A caminho do terceiro mês de crise, e como se não bastassem a confusão nacional e a indignação da sociedade, setores mais entusiastas do "quanto mais cuspe melhor" criticam o silêncio dos intelectuais. Uma cobrança polêmica. Nunca os intelectuais falaram tanto, contra, a favor ou mais menos. Falaram e continuam falando mais do que os depoentes das CPIs, as autoridades, os inocentes e os culpados.
Entre os muitos defeitos do intelectual não está o silêncio. Pelo contrário, ele fala demais, fala até o que não deveria falar -como é o meu caso, embora eu tenha dúvidas sobre se sou mesmo intelectual, embora meu ofício, o de escritor e jornalista, o seja.
Mas a reclamação existe e é justificada. Afinal, antes de ser uma crise do governo, a crise é do PT, ceifado pela corrupção ali instalada pela cúpula que o dirige. Na genealogia do partido que reunisse os trabalhadores, que desse voz às classes oprimidas que historicamente e em diversas regiões do mundo tentaram se organizar num grupo de atuação política, o diferencial foi o discurso dos intelectuais de diversos tamanhos e feitios, agrupados em universidades, como a USP, os arautos da Teologia da Libertação, a quase totalidade da mídia nacional.

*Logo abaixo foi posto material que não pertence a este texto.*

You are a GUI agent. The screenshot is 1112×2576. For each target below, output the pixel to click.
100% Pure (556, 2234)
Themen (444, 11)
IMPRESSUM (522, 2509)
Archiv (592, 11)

Falaram muito e patrulharam mais, discriminando escancaradamente aqueles que divergiam da linha salvadora que traçaram para os militantes de rua e palanque, principalmente para um certo ex-metalúrgico que tinha o carisma e a coragem que os intelectuais não possuíam.

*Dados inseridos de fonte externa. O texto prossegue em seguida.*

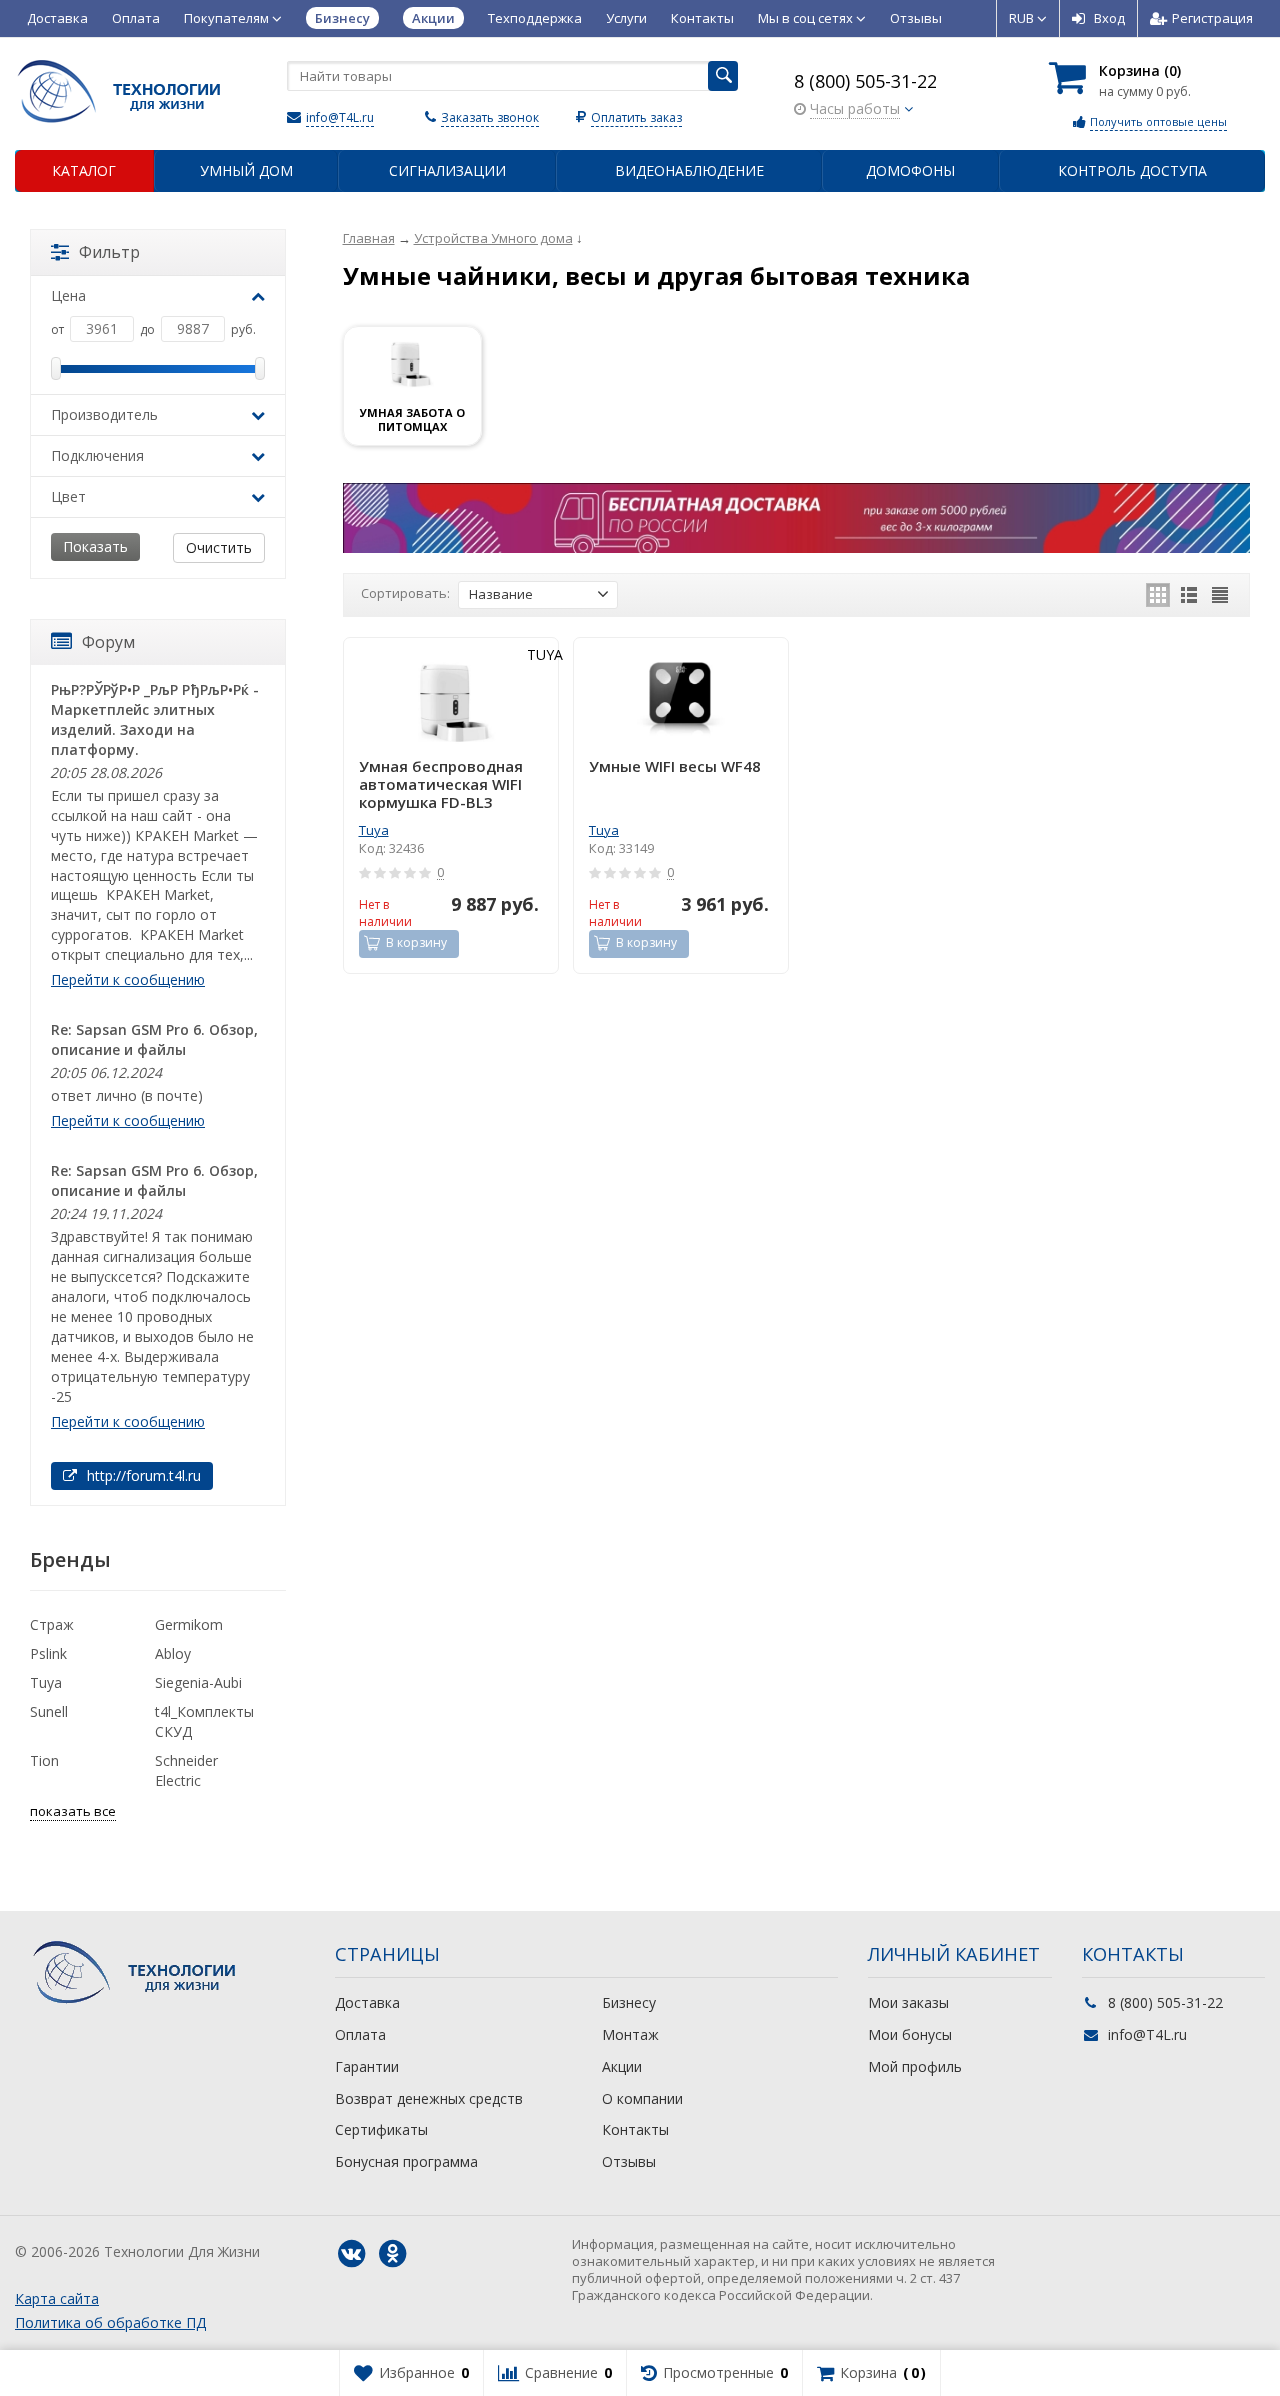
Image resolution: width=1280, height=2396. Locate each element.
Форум (108, 642)
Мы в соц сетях (807, 18)
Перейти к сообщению (128, 979)
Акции (622, 2066)
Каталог (84, 170)
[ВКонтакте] (351, 2254)
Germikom (189, 1624)
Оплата (136, 18)
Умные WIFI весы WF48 (675, 766)
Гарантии (367, 2066)
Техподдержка (535, 18)
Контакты (702, 18)
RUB (1023, 18)
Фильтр (109, 252)
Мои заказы (908, 2002)
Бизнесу (629, 2002)
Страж (52, 1624)
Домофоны (910, 170)
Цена (68, 295)
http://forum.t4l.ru (142, 1475)
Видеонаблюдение (689, 170)
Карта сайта (57, 2298)
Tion (44, 1760)
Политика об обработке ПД (110, 2322)
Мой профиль (915, 2066)
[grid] (1158, 595)
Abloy (173, 1653)
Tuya (374, 830)
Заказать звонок (490, 117)
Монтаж (630, 2034)
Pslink (48, 1653)
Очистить (219, 547)
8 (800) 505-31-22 (865, 81)
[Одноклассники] (392, 2254)
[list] (1189, 595)
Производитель (104, 414)
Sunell (49, 1711)
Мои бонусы (910, 2034)
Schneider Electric (186, 1770)
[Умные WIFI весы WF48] (681, 699)
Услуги (626, 18)
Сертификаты (381, 2129)
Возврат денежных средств (429, 2098)
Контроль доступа (1132, 170)
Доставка (57, 18)
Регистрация (1212, 18)
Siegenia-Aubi (198, 1682)
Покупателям (228, 18)
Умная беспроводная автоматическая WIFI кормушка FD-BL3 (441, 784)
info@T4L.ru (340, 117)
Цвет (68, 496)
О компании (642, 2098)
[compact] (1220, 595)
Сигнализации (447, 170)
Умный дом (246, 170)
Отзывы (916, 18)
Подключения (97, 455)
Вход (1109, 18)
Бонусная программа (406, 2161)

Vestais do "logos" traçaram a "práxis" petista, decidindo quem era bom e quem era mal. E não apenas na quebra de braço partidária em si, mas em todos os setores sociais e culturais.
Sem estarem no poder, funcionavam como Bérias, distribuindo bulas de aprovação ou reprovação baseados numa alegada busca de justiça social que redimiria as misérias cometidas no dia-a-dia do vale-tudo pela conquista do poder.
Esse é o silêncio que foi cobrado e não foi rompido.